- TASK DETAILS
The range runs from the line containing "Instruction: Click the" to the last line of the entries. Copy that range exactly, omitting pictures.

[Stored data]
= = = =

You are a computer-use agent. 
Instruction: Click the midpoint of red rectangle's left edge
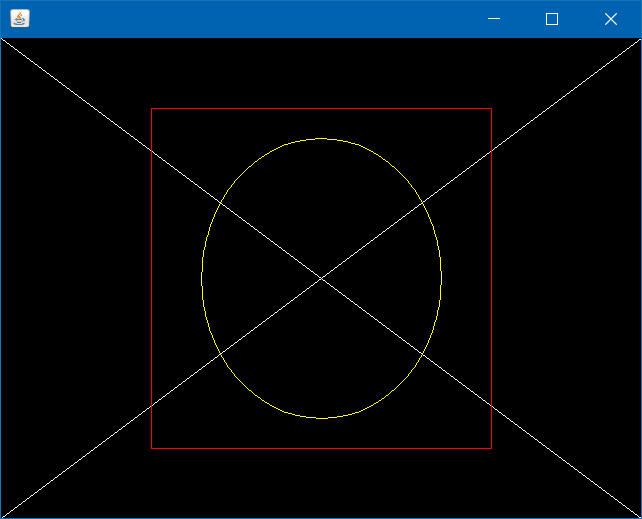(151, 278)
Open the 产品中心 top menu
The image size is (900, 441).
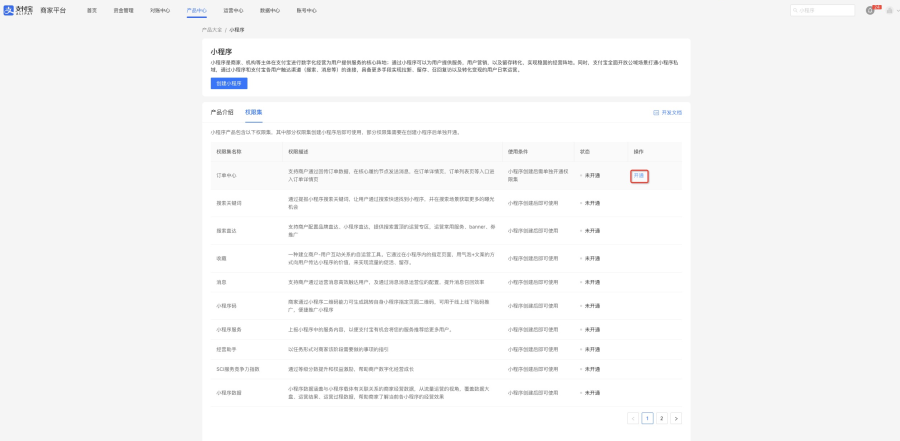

= = = =

- EXERCISE OUTPUT
Instruction: Click the midpoint of red rectangle's left edge
(151, 278)
Open the 产品中心 top menu
The image size is (900, 441).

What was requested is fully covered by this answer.